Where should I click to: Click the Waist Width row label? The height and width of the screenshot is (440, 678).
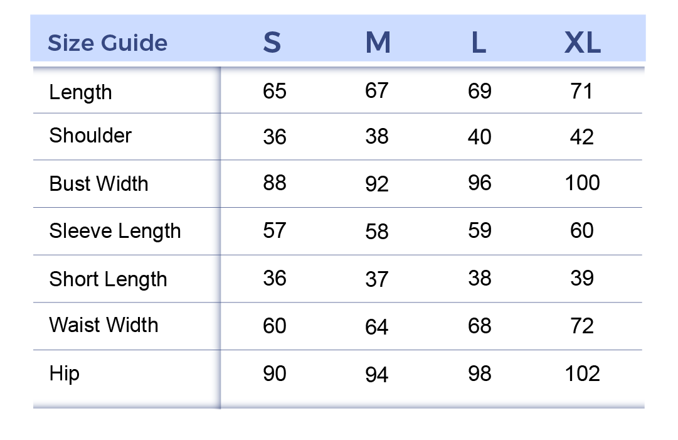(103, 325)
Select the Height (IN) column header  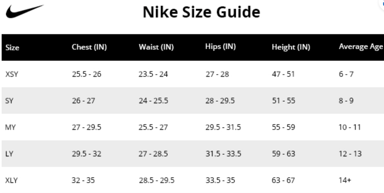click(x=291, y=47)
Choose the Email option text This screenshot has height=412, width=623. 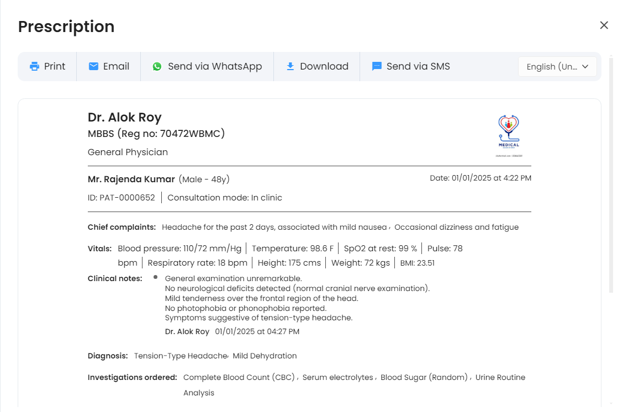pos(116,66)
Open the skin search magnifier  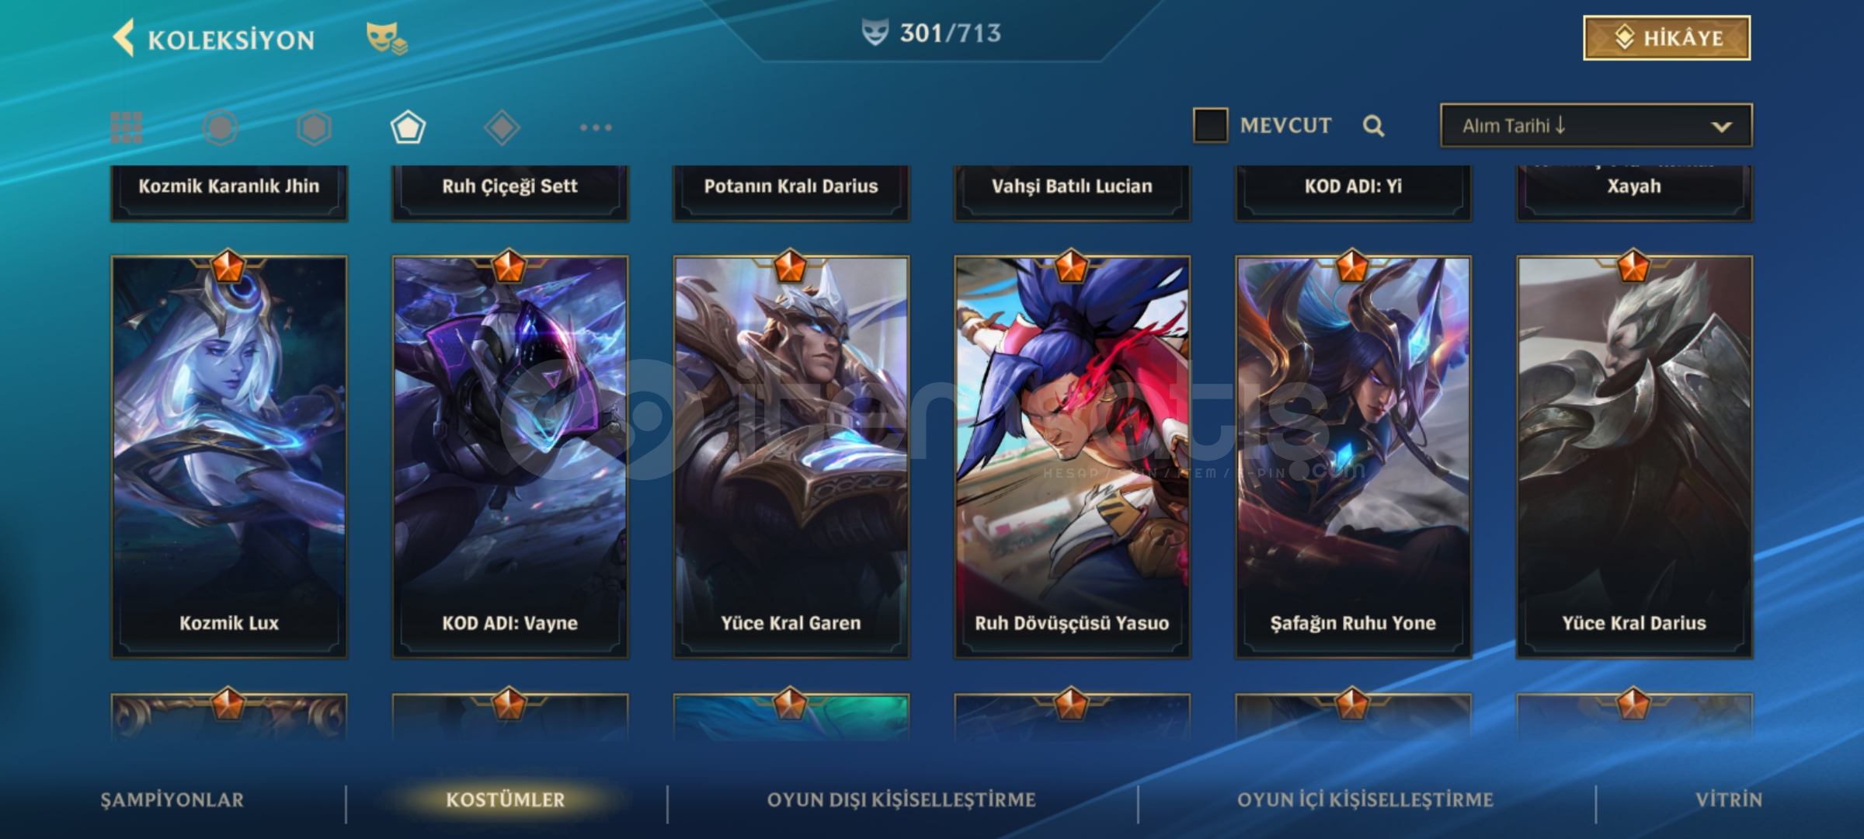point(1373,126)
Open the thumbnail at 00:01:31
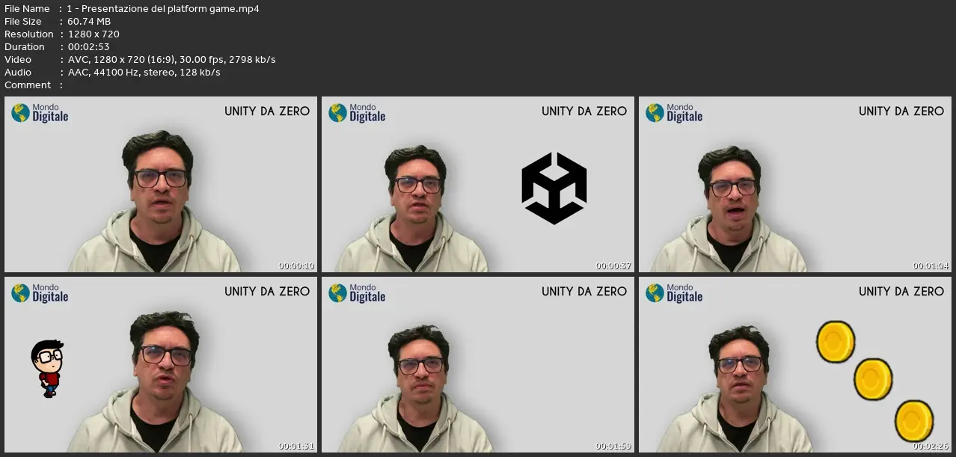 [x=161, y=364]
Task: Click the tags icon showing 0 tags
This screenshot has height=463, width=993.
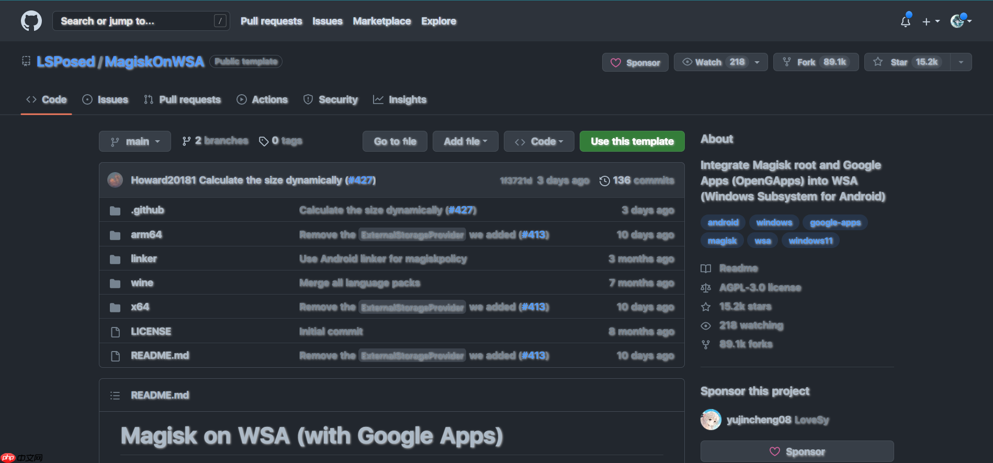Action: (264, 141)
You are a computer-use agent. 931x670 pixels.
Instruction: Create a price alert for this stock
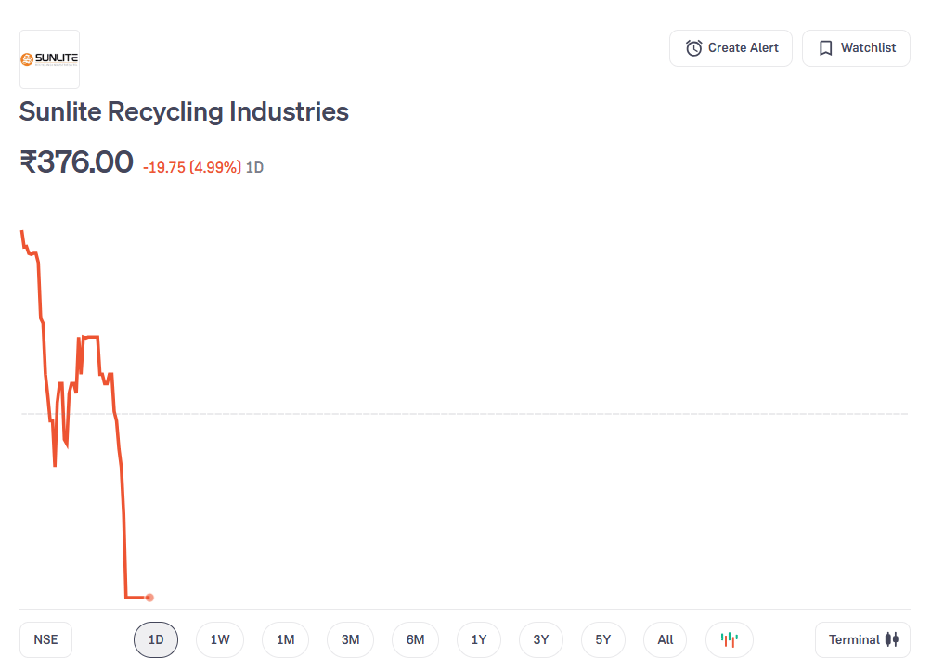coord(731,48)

────────────────

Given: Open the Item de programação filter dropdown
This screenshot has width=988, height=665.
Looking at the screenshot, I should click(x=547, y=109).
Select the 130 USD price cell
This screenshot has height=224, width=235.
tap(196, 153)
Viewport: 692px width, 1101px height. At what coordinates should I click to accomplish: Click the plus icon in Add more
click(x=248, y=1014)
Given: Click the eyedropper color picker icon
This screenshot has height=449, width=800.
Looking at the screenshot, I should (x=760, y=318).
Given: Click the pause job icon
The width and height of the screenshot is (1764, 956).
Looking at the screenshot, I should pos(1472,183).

────────────────

WHAT THIS TASK INVOLVES —
Every line where "Given" appears must be returned from the listing above.

SOLUTION TO THIS EXERCISE —
Given: Open the Item de programação filter dropdown
Given: Click the eyedropper color picker icon
Given: Click the pause job icon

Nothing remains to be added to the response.